Approximately four years ago, Rav Scher learned he had lung cancer.  Some of us began davening for him by name every day these past four years.  All along, he never missed a beat.  He never stopped learning and teaching Torah.  He embraced every day with love of G-d, of Torah, and of israel and the Jewish people.

Along the way, Rav Mordechai Scher served several years on the Executive Committee of the Rabbinical Council of America.  His voice always was a voice of common sense and reason.  He inclined towards that Centrist, religious-nationalist world view that many of us share and that seems to reflect the core of the RCA and Modern Orthodox rabbinate. He always spoke intelligently, articulately.  He made many new friends and never an enemy.  Anyone who met him could not help but love the guy.

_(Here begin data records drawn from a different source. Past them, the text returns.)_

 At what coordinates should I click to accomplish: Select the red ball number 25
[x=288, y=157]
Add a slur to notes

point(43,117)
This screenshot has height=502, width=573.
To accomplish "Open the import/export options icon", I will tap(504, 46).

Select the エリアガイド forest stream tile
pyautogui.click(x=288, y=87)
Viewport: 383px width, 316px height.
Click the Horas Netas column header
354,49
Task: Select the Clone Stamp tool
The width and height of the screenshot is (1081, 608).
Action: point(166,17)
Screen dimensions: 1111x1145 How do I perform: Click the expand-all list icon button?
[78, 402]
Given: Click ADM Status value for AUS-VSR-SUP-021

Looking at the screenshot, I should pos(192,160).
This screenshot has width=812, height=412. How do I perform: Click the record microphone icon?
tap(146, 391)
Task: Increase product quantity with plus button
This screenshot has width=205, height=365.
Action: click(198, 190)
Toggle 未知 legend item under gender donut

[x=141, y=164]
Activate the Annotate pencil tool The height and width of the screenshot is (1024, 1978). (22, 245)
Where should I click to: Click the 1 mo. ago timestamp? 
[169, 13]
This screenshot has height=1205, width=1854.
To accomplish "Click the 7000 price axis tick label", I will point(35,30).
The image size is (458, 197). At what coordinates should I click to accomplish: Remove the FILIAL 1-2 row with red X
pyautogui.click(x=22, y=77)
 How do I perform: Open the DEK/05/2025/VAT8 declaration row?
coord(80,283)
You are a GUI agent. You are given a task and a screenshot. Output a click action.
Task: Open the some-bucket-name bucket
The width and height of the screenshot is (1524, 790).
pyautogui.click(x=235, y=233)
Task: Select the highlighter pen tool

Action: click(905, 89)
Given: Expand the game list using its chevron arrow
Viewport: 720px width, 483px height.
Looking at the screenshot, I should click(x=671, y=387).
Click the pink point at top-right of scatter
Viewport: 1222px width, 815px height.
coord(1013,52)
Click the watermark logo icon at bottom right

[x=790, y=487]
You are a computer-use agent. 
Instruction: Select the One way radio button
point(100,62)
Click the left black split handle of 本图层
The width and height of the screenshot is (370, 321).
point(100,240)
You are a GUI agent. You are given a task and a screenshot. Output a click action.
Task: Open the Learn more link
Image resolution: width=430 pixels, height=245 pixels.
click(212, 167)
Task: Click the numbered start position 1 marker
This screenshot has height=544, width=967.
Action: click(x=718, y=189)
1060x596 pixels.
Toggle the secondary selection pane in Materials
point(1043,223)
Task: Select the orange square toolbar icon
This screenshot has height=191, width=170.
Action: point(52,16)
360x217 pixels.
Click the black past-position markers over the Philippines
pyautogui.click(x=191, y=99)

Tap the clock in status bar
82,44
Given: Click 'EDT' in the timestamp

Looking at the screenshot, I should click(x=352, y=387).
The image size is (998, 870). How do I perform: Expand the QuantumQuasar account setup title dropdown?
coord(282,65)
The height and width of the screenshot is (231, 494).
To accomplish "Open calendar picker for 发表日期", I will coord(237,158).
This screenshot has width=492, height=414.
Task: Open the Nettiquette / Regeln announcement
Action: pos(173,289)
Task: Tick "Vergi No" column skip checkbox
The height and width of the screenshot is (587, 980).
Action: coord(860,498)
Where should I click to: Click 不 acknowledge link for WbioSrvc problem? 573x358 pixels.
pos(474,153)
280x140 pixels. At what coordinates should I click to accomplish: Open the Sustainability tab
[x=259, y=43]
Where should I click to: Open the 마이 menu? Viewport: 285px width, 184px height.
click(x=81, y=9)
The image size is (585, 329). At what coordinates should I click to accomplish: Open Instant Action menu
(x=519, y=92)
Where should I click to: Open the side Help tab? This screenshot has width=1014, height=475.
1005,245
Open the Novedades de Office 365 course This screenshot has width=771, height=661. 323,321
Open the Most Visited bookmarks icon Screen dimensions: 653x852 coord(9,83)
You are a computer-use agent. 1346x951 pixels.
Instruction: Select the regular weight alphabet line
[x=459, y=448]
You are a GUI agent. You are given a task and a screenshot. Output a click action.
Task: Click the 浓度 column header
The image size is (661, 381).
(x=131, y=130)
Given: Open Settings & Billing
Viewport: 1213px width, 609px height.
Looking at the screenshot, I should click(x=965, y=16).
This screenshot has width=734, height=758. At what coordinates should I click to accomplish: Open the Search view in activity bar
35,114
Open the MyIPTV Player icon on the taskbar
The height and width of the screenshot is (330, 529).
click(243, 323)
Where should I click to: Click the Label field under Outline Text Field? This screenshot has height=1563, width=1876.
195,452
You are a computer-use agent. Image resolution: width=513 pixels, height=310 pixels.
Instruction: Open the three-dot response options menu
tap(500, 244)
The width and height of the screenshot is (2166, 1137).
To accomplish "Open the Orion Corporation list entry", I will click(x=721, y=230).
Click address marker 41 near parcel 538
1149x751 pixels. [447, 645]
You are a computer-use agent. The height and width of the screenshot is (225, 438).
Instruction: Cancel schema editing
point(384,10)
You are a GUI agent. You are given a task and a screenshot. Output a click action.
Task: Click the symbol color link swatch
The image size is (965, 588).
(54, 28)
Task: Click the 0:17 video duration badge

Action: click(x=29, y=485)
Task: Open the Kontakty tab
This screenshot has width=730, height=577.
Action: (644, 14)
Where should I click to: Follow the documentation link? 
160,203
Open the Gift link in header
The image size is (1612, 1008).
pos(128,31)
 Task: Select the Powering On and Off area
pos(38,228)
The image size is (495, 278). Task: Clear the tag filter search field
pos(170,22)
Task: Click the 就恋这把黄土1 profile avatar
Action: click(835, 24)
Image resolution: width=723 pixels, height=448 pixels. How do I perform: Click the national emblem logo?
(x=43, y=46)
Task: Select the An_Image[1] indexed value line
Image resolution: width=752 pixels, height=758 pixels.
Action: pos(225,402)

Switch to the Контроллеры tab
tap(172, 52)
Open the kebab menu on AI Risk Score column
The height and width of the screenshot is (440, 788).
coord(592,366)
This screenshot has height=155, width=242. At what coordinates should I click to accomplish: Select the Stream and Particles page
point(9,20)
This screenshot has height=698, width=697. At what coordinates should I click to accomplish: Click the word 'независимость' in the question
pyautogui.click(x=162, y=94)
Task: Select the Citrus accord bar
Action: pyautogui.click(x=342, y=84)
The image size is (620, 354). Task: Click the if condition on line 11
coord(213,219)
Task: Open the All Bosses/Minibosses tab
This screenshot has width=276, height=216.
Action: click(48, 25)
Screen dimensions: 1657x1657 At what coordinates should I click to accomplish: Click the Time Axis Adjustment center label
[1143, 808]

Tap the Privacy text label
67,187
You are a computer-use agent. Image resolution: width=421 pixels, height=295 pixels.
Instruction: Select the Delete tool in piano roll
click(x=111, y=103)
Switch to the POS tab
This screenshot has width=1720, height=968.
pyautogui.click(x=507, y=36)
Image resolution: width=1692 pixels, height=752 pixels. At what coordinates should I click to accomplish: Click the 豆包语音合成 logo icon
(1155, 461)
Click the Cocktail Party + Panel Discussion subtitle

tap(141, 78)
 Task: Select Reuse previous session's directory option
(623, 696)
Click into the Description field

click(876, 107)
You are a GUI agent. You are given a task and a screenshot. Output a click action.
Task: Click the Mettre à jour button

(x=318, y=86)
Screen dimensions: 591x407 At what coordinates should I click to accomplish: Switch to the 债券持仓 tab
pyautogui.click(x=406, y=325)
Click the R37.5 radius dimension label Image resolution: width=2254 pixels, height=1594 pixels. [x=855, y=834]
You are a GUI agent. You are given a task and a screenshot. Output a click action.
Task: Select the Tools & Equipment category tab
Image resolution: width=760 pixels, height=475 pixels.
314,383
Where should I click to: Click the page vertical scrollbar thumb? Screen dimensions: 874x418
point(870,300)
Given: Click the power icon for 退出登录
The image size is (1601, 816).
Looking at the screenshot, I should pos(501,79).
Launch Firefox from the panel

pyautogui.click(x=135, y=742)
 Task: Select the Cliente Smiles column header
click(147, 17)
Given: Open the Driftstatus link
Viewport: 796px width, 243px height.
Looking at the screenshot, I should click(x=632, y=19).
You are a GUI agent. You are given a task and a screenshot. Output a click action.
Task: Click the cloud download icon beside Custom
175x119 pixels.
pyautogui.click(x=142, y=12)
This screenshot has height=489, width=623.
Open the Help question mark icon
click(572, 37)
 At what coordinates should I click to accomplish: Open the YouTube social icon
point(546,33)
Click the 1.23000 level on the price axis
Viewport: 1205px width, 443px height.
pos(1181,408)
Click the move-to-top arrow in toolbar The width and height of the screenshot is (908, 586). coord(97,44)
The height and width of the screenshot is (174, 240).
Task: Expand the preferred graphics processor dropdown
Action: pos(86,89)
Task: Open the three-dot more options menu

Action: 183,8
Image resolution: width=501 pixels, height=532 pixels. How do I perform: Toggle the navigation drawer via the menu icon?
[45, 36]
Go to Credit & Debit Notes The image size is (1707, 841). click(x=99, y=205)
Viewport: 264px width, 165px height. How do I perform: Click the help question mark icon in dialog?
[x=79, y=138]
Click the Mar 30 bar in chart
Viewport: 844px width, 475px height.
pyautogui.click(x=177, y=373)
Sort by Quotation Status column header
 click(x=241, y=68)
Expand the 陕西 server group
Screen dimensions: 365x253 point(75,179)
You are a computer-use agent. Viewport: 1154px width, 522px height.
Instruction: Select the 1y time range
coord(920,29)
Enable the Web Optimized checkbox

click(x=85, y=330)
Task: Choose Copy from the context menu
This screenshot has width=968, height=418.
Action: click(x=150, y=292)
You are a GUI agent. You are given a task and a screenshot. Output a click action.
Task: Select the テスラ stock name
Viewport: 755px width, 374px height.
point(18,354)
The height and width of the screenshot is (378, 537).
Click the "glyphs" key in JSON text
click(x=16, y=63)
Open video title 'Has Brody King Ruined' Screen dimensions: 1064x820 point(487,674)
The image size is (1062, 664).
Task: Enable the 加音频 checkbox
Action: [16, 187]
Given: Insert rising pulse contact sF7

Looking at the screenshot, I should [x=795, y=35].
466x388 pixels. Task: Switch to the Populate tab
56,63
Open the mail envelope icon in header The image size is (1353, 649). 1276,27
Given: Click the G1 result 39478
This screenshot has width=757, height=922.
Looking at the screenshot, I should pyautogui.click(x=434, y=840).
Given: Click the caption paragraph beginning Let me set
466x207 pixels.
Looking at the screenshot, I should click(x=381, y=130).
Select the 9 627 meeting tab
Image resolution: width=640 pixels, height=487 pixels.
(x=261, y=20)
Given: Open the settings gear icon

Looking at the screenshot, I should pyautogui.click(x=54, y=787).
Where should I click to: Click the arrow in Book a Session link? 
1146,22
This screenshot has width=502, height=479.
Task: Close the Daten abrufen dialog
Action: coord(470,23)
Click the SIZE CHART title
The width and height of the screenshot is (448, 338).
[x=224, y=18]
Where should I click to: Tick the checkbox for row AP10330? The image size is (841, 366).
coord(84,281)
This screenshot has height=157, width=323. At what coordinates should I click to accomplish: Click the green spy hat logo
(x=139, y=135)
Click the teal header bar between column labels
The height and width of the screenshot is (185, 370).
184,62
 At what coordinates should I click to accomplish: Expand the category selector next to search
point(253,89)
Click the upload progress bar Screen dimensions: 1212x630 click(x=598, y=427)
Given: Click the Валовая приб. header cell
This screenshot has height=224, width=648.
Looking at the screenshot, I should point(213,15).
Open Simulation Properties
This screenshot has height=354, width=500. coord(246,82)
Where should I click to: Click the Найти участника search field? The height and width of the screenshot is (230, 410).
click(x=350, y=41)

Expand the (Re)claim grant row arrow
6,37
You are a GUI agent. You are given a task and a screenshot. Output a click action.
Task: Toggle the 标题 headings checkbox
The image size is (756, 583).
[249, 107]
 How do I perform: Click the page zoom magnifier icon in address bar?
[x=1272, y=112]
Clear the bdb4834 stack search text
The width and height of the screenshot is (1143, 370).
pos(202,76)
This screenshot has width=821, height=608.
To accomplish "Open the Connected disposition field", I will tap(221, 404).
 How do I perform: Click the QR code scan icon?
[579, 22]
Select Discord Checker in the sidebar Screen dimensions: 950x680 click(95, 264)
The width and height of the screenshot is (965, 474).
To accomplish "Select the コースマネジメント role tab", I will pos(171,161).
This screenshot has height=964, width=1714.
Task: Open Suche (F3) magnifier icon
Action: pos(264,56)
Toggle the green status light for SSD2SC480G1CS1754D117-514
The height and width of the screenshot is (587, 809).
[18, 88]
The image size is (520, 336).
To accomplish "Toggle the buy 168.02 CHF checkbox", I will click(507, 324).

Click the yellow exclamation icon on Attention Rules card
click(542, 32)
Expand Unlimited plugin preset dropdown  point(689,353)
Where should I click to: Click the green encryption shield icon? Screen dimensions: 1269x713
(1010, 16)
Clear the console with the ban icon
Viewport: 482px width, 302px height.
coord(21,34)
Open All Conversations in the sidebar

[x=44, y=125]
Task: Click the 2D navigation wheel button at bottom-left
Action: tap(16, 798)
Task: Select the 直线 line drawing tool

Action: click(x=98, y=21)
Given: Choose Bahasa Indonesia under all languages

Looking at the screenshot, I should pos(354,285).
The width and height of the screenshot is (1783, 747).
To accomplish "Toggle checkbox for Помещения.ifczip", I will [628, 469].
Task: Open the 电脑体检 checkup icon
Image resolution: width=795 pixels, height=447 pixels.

A few weeks ago we were on the phone.  Having come towards the end stages, though perhaps not aware how close to the end, he was in the process of seeking to be admitted into a significant clinical trial regarding a new poential treatment for lung cancer being conducted at the University of California at Irvine (UCI) Medical Center.  During the call, he was coughing heavily, almost every syllable.  Though he apologized to me once or twice during the conversation for coughing, I remember telling him it was nothing, that I barely noticed — but I could not sleep for the next two nights, distraught as that coughing had left me. It was one thing for me to know that he was deeply ill, to have exchanged emails and such; it was quite another to hear first-hand what he was experiencing.  On the phone, we planned out the details by which I would be lining up housing for him for the next six months in Irvine, through next Pesach or so, at a place accessible both to UCI Medical Center and to daily minyan and Shabbat meals at our home.  It was the same Mordechai I had known forty-five years ago, and the same Mordechai I continued knowing throughout that half century — undaunted, fearless, courageous . . . only, evolved from our first encounters, now so very deeply trusting in G-d, that everything was part of a plan and that everything was for the good. But I cannot begin to describe his courage as he faced this test.

There is so much more I would like to share.  Some truly too personal.  Some truly not to be shared.  But we all have lost someone so very special, someone who gave so much for Torah and for Am Yisrael and for Eretz Yisrael . . . and who had yet so much more to give, for us in the rabbinate and for the Jewish People.  This loss really is a much more terrible loss than words can describe.  He still was young.  He still had dreams. His hope was that, if the UCI clinical trials would prove useful to any degree, he finally could return with his wife to Israel.  Only his illness was delaying his return. 

And now he has returned, laid to rest in Beit Shemesh. And we are so much the more orphaned for it.

Time passes so quickly.  Forty years in the wink of a moment.  Love the people around you.  Make sure they know how much they mean to you. Let them never doubt how much they have touched you in their lives.